### Directions for this task
Your output consists solely of the lines from the one that contains "This screenshot has height=697, width=856." to the end of the material, each reproduced exactly; pictures do not belong in it.

### Listed entries
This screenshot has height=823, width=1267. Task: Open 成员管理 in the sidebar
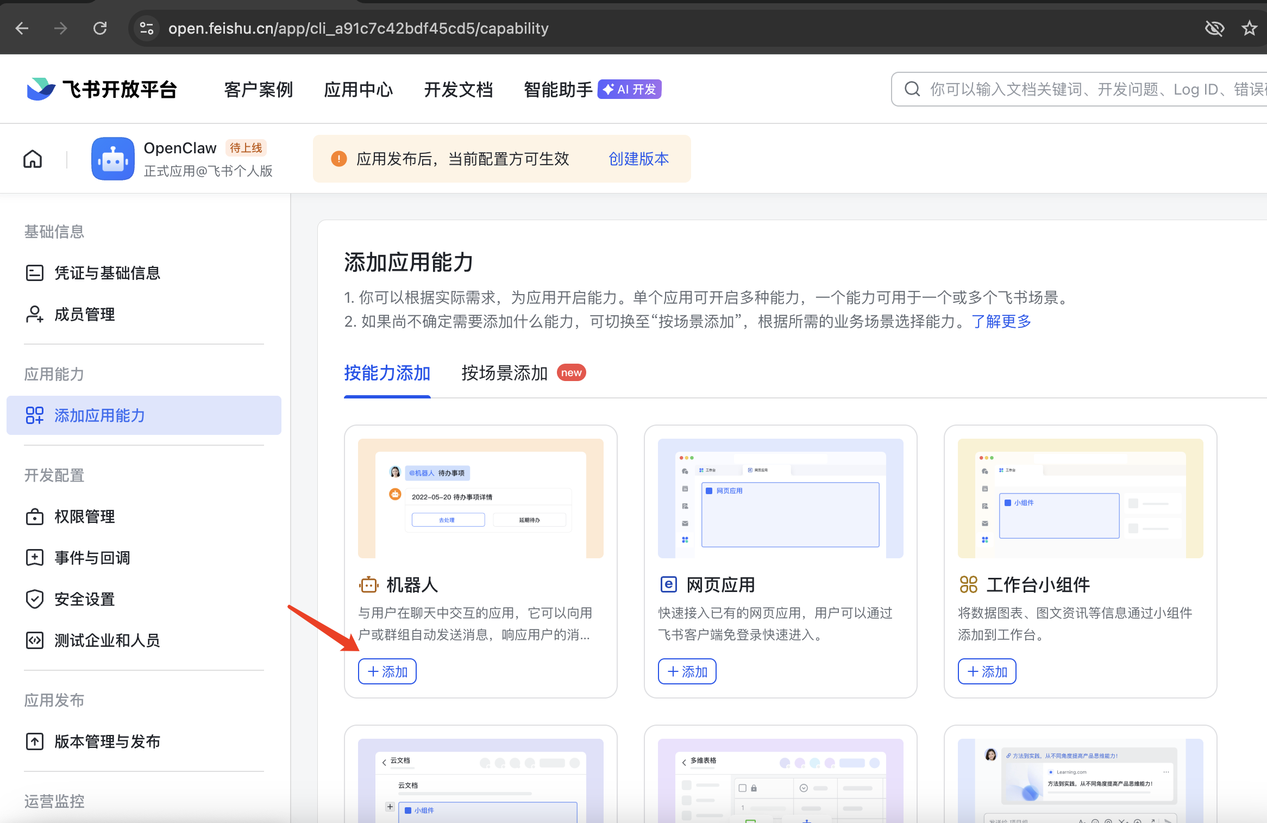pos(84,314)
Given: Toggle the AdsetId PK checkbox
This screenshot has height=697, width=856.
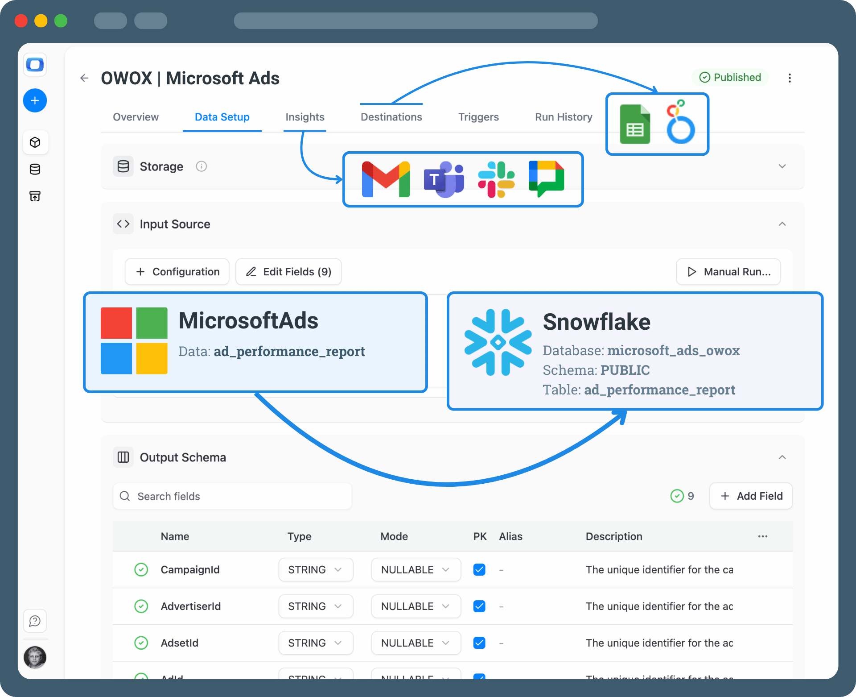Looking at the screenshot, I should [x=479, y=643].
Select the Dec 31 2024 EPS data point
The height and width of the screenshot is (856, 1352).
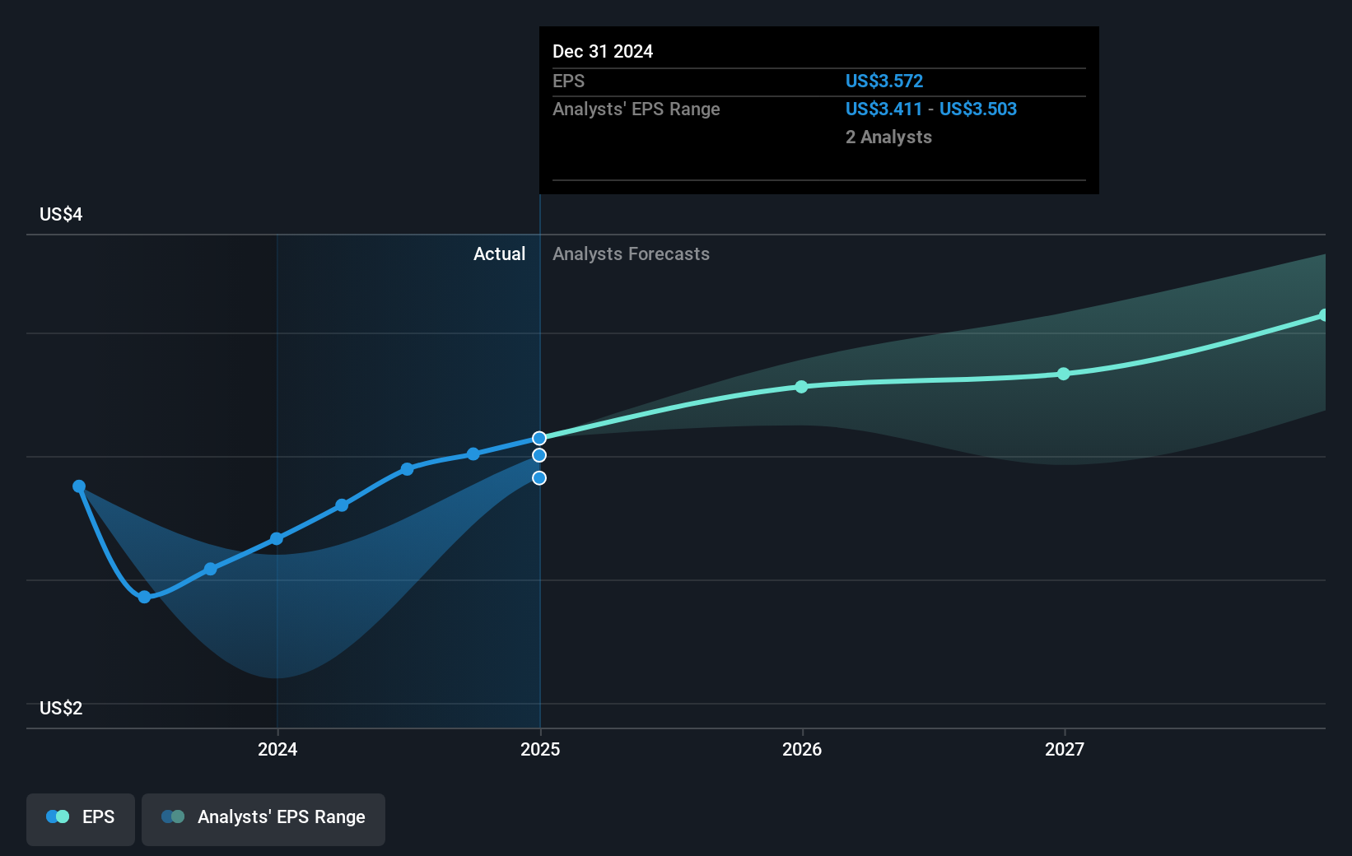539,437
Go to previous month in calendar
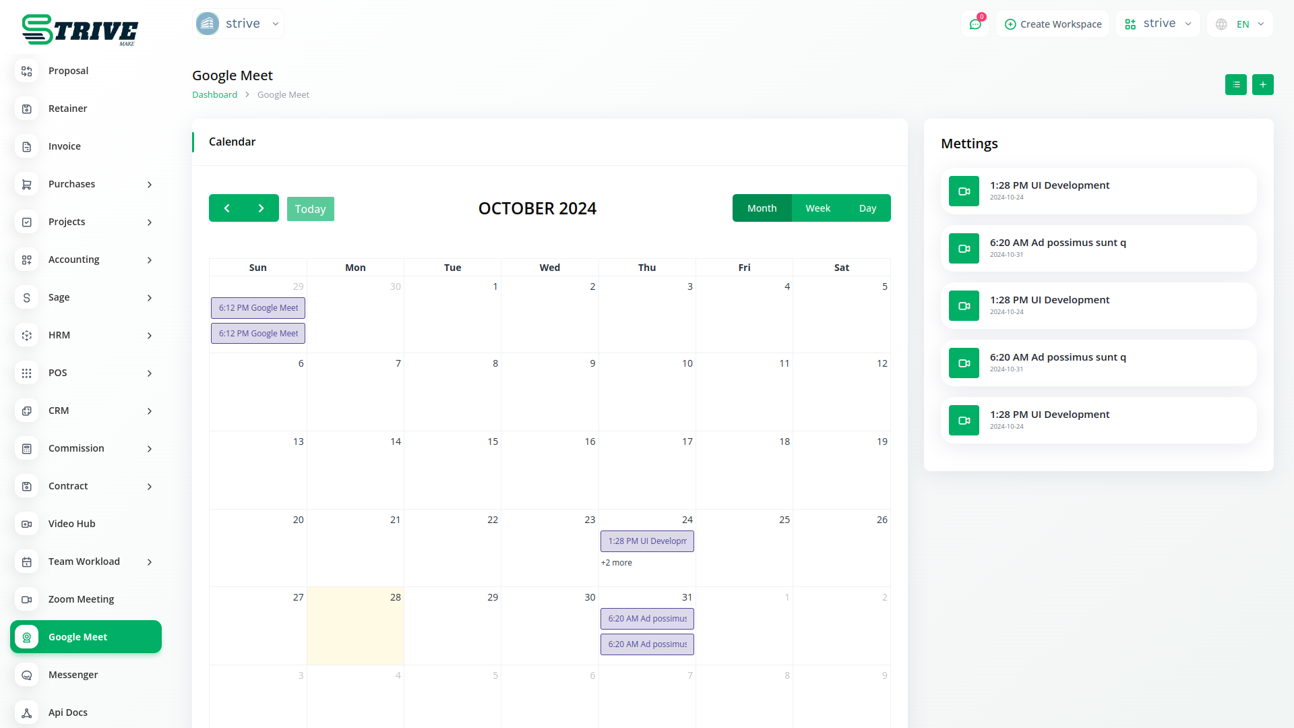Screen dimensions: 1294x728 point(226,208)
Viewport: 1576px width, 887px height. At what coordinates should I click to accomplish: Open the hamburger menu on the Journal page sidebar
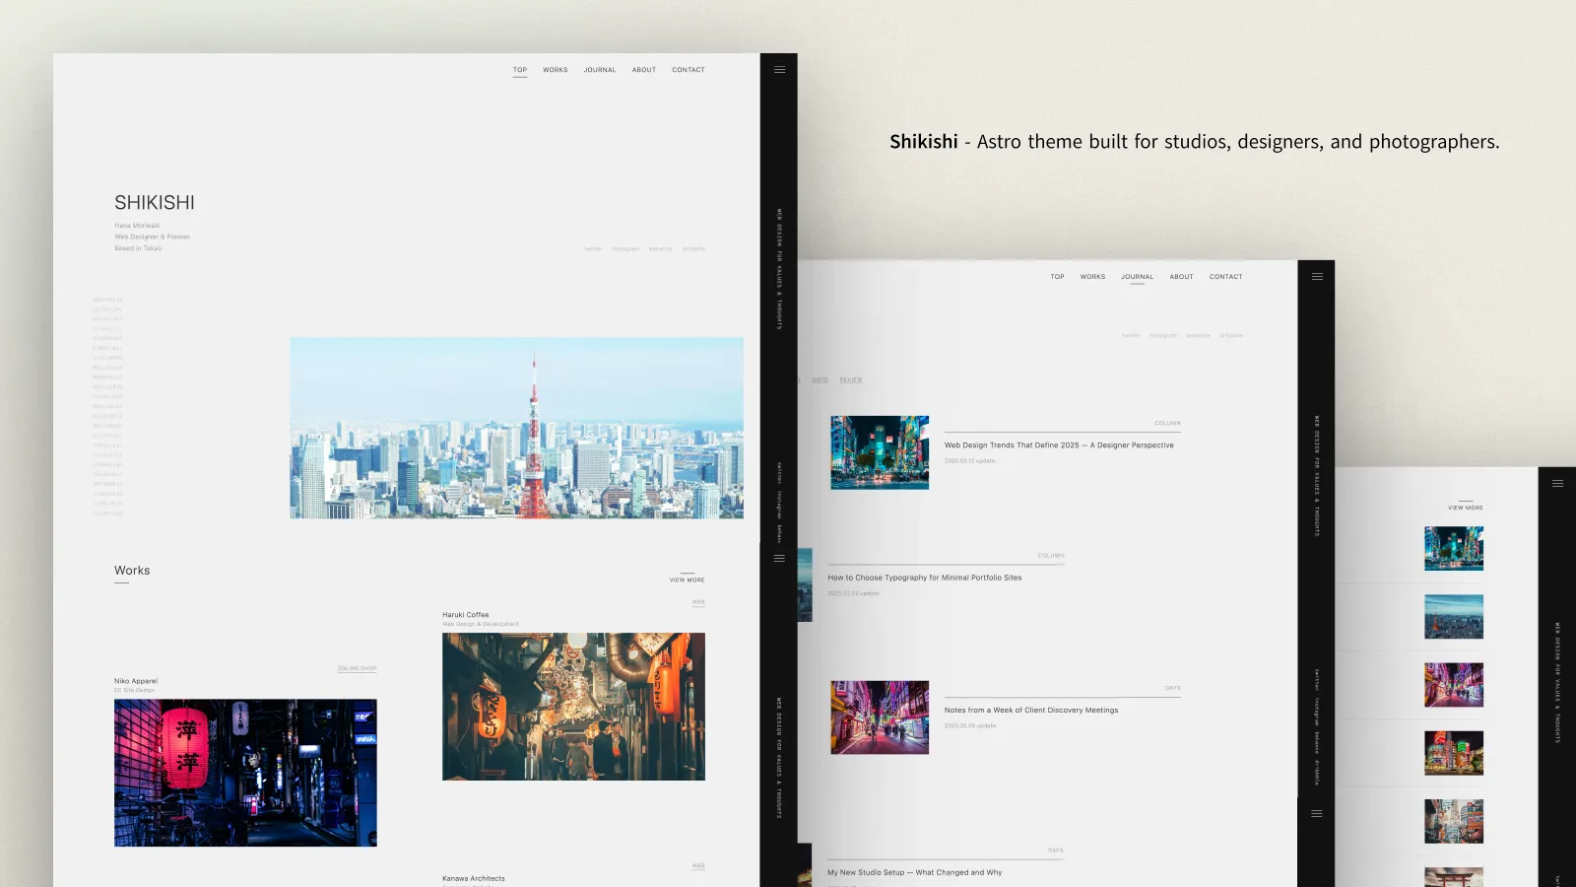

### Written solution
This screenshot has height=697, width=856.
Looking at the screenshot, I should [x=479, y=643].
Select the Dec 31 2024 EPS data point
The height and width of the screenshot is (856, 1352).
539,437
Go to previous month in calendar
Screen dimensions: 1294x728 point(226,208)
Viewport: 1576px width, 887px height. At what coordinates should I click to accomplish: Open the hamburger menu on the Journal page sidebar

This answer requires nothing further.